Me alejé camino de la orilla, reptando incluso para estar el máximo tiempo con mis genitales cubiertos, hasta que, en la mejor ocasión que tuve, salí corriendo lo más rápido que pude del agua, y cogí las dos toallas deseadas, esparciendo toda la arena que llevaban encima sobre la cara de mi padre que todavía dormía.

Corriendo de vuelta me crucé con una pareja de ancianos que me miraron horrorizados, especialmente los genitales.

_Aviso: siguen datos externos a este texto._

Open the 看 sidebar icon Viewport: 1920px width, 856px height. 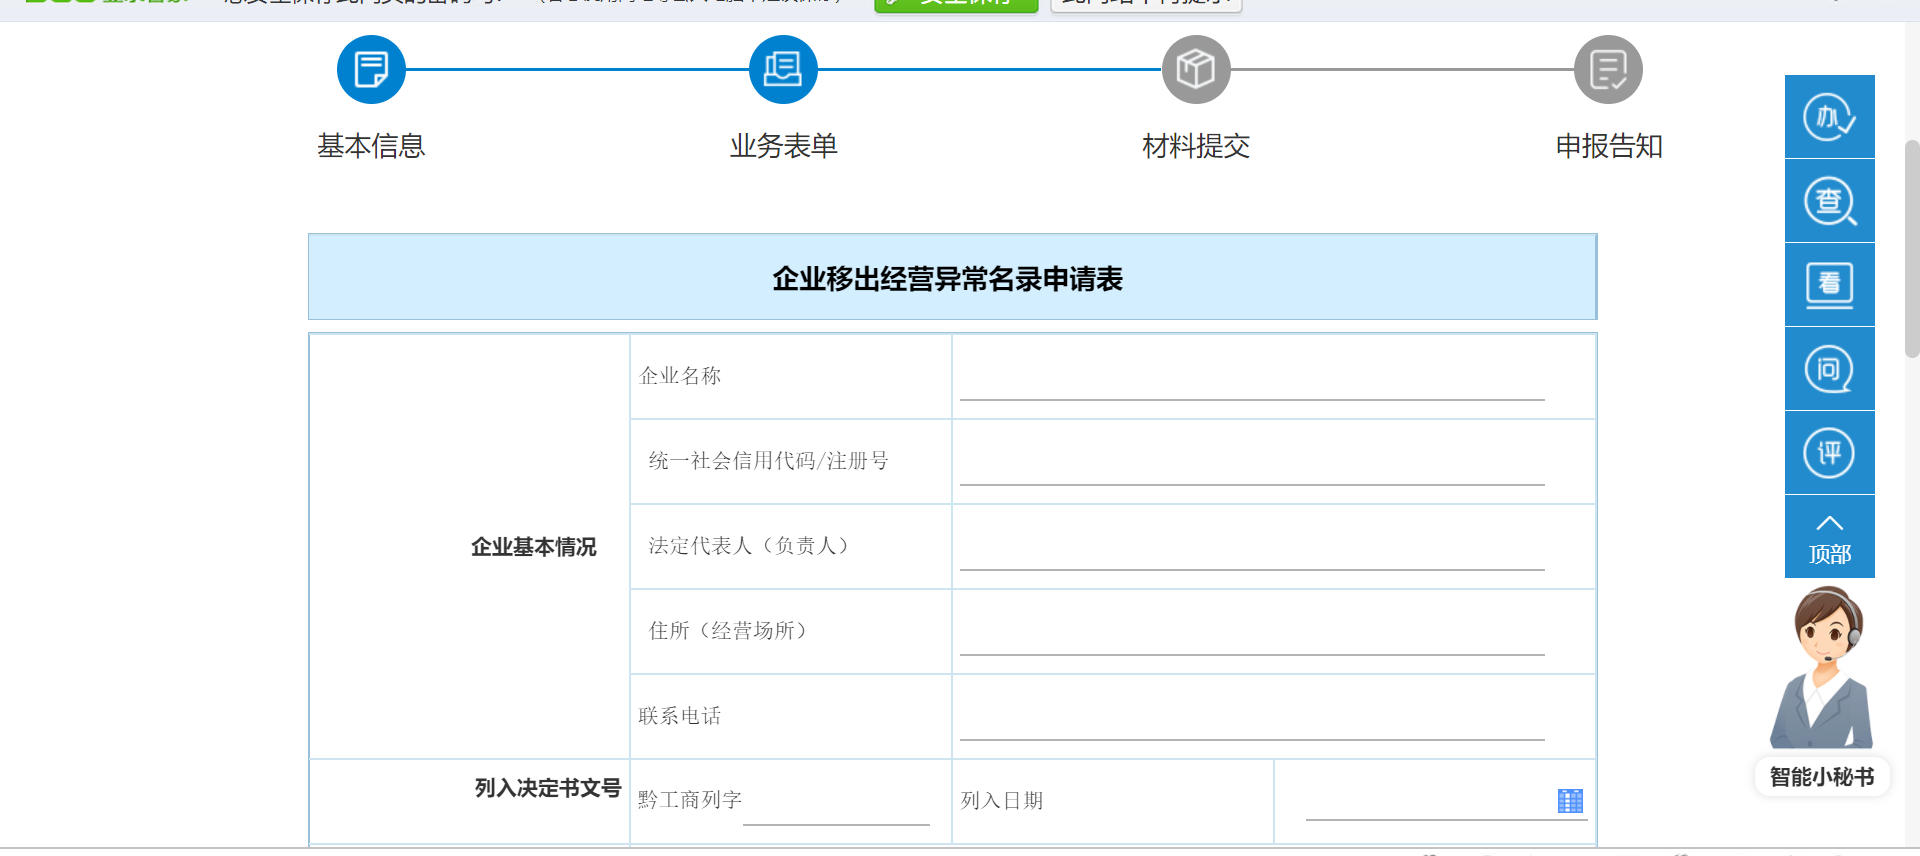[x=1829, y=285]
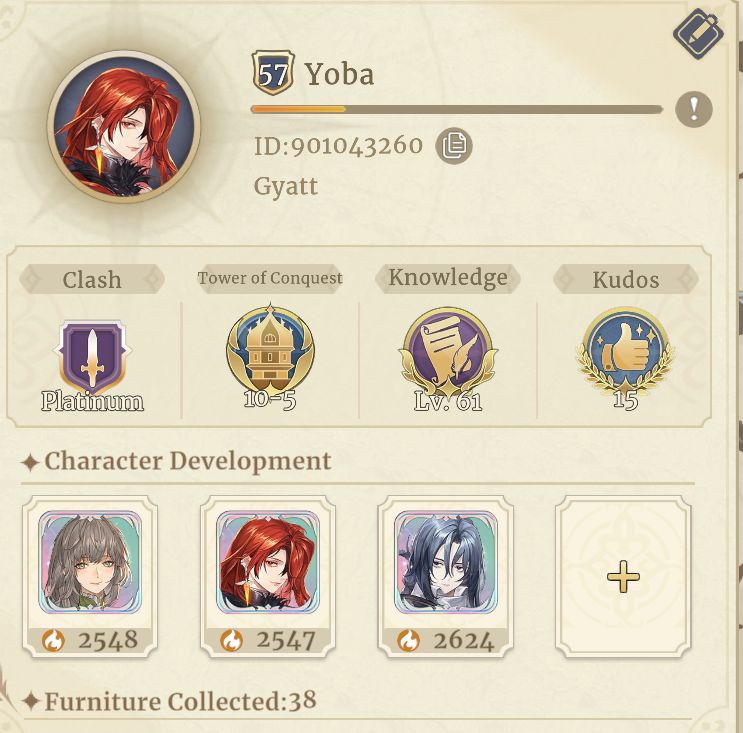View the Knowledge Lv. 61 scroll badge
The image size is (743, 733).
coord(448,358)
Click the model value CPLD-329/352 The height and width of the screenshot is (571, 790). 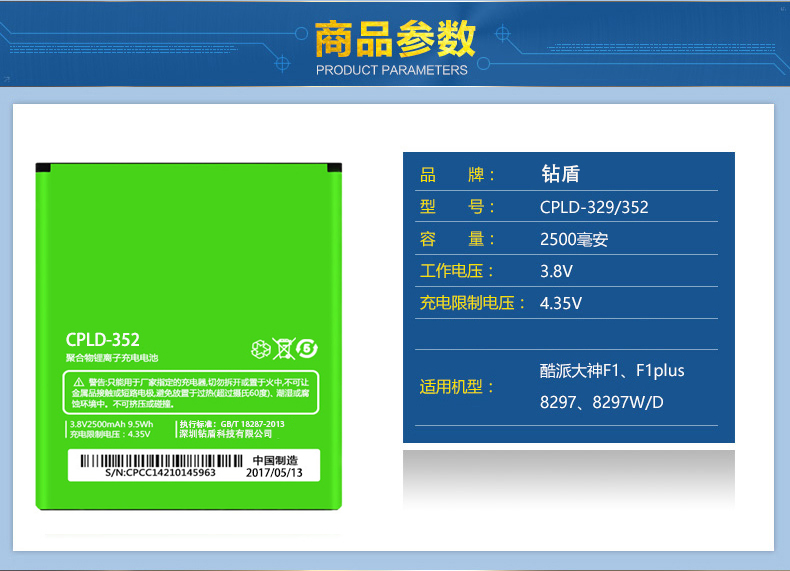coord(594,207)
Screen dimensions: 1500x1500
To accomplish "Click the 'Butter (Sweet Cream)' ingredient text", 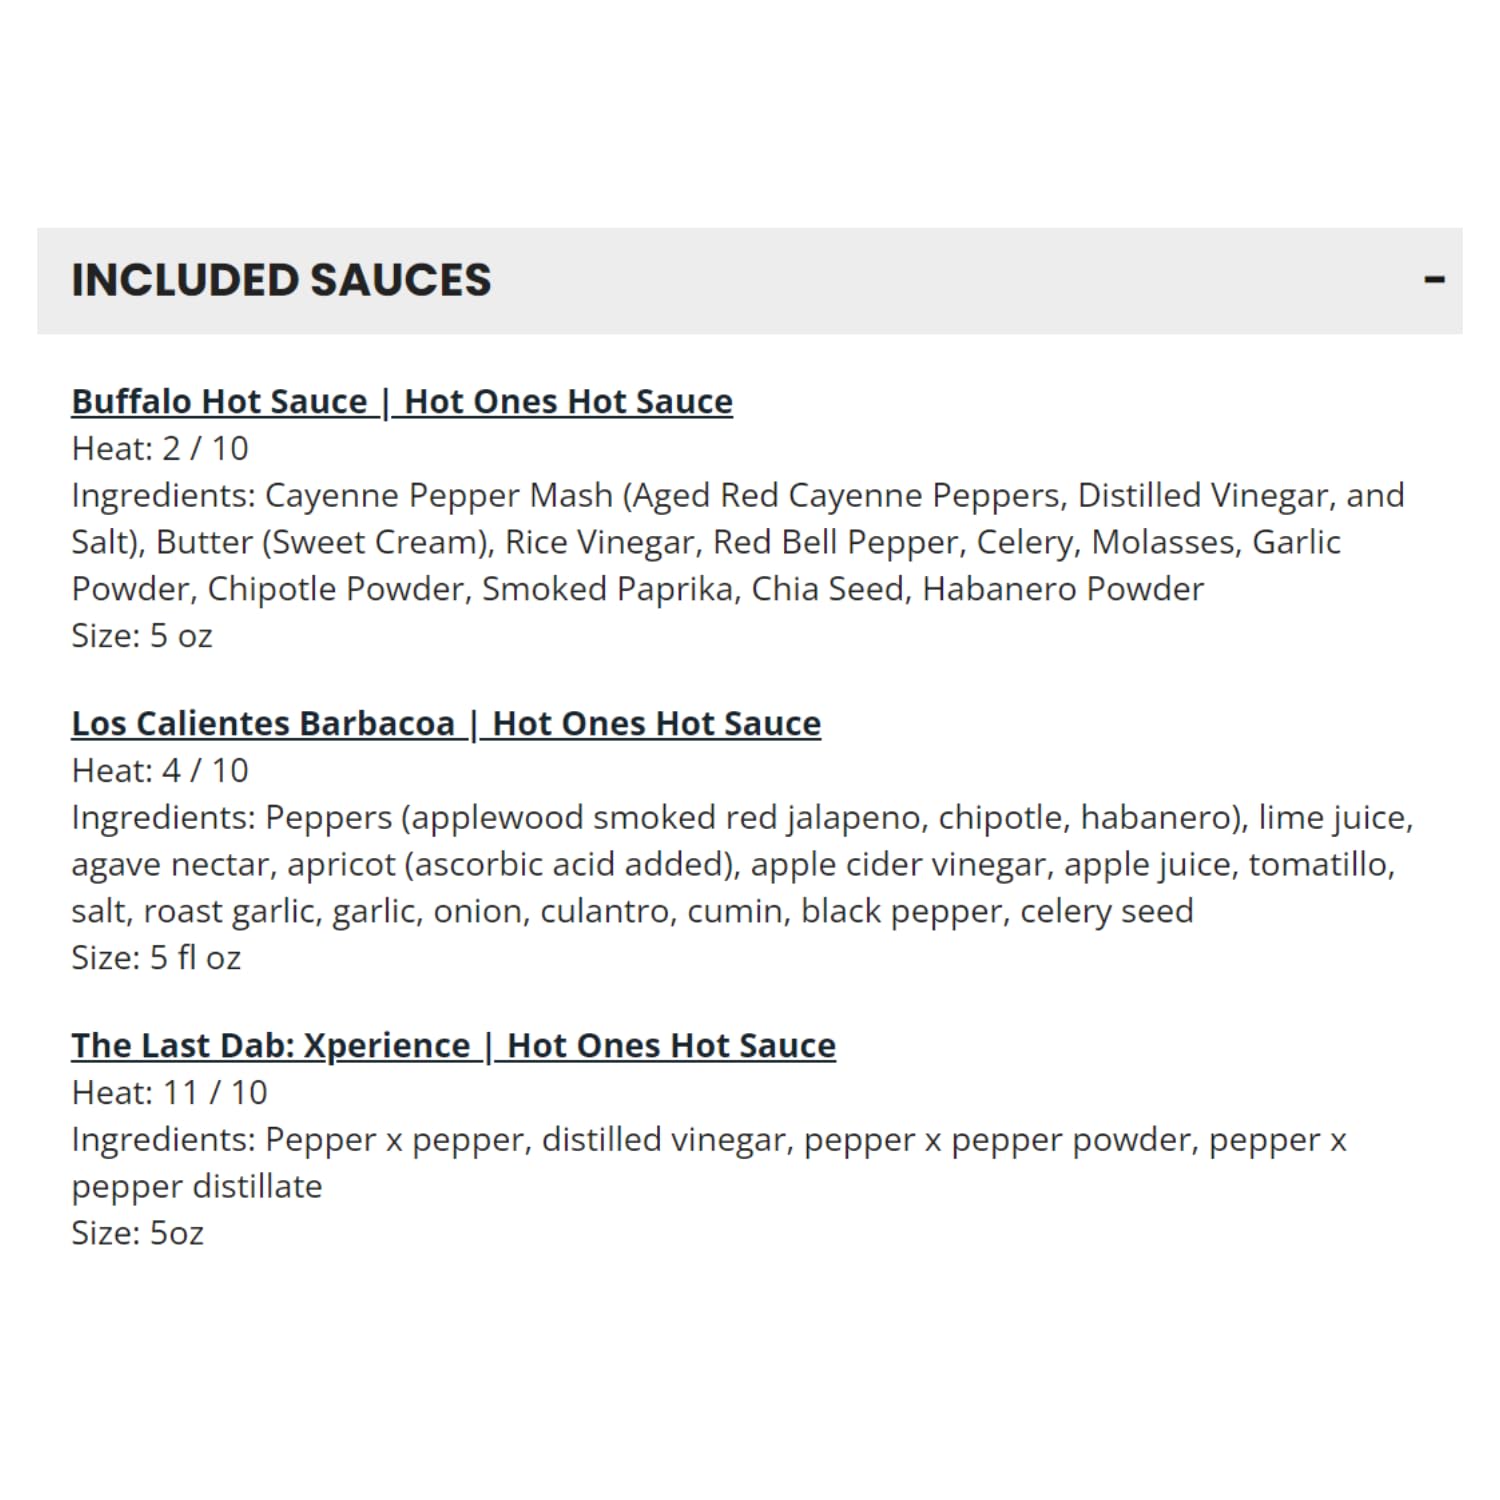I will (x=321, y=543).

Pero no había marcha atrás, y, chillando en plan kamikaze, me fui brincando y botando como un loco descontrolado sobre las olas hasta donde me estaba esperando, anhelante y aterrada, mi propia madre, a la que casi derribo con mi ímpetu.

  • ¡Joder, niño, que poco discreto eres!

Y cogiendo desesperada una toalla, no paraba de decirme:

  • Dame, dame.

Cubriéndonos el cuerpo como pudimos con las toallas, fuimos saliendo del agua, donde nos esperaba mi padre, ahora de pies bajo la sombrilla, mirándonos malhumorado.

Y cuando mi madre empezó a intentar explicarse con su ridículo argumento, mi padre la cortó en seco:

  • Déjate de bobadas, que ya nos conocemos. Es muy tarde y tengo mucha hambre.

Y así fue como finalizó nuestro día de playa, camino de casa en silencio y con mi padre de muy mala leche.

Hubo más días de playa que ya os contaré en próximos relatos.